● What is being asked: Check every line of the entries for "width", and copy the lines that hold it.
=== Records for the exercise ===
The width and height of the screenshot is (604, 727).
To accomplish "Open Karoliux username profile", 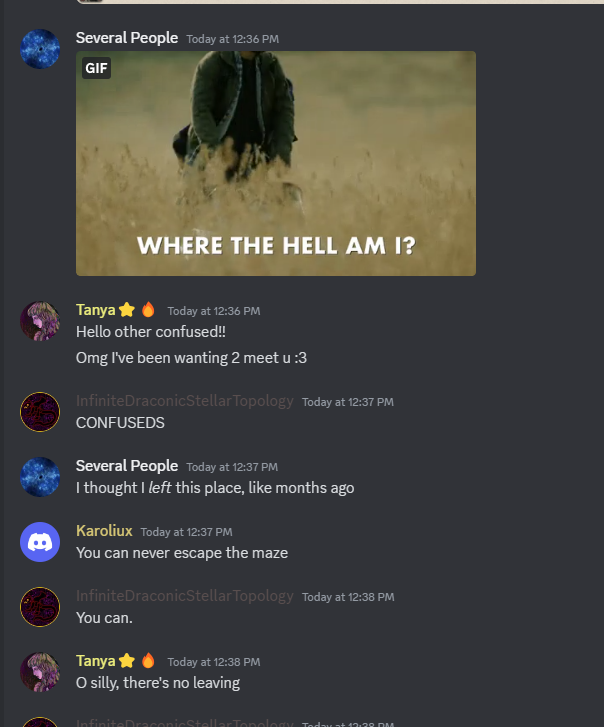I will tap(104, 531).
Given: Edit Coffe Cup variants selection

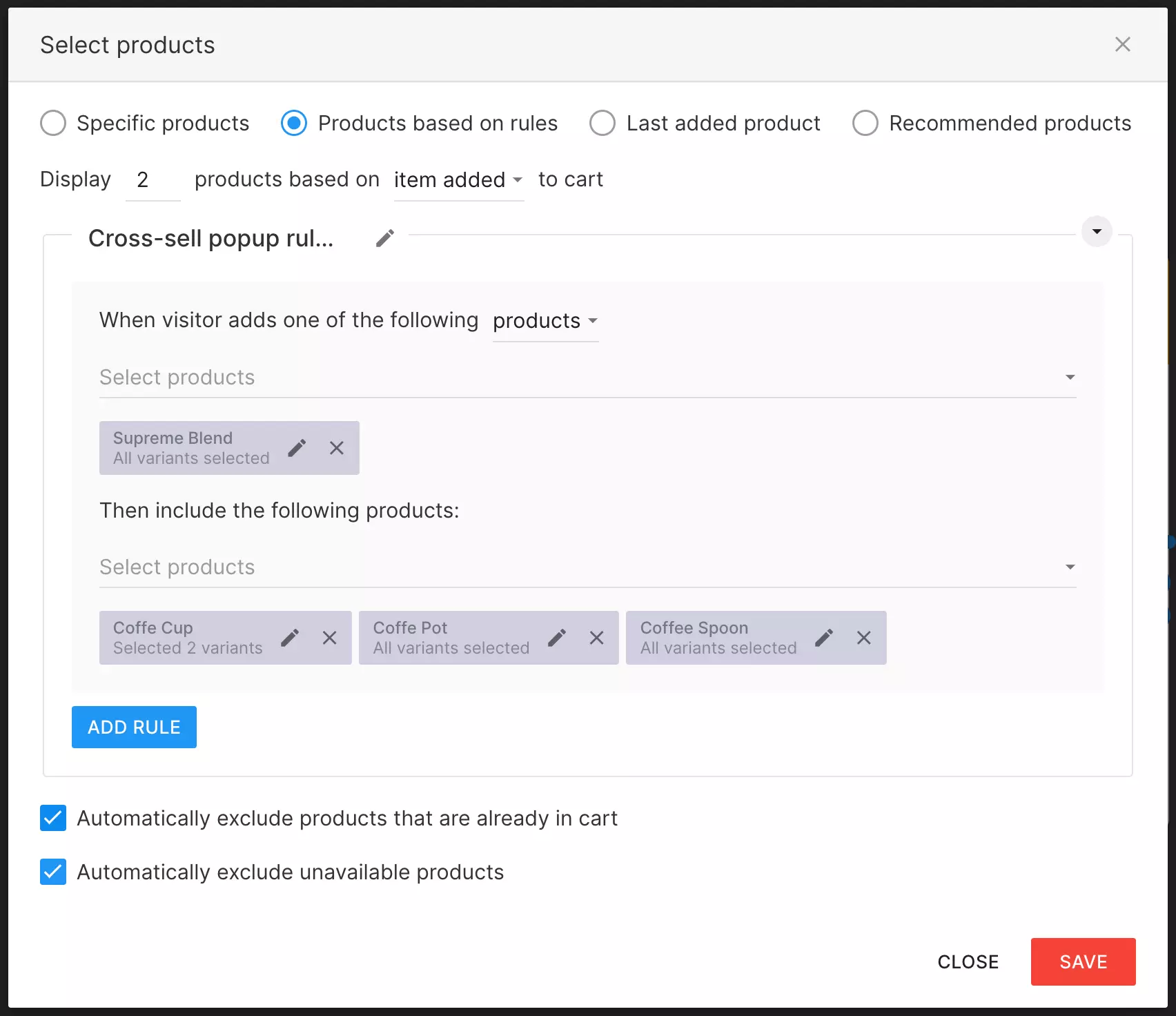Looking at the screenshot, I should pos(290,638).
===
=== Records for the exercise ===
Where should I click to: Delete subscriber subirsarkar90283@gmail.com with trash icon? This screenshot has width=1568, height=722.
===
● Output of the exercise:
The width and height of the screenshot is (604, 727).
Where should I click to: Delete subscriber subirsarkar90283@gmail.com with trash icon? This screenshot has width=1568, height=722.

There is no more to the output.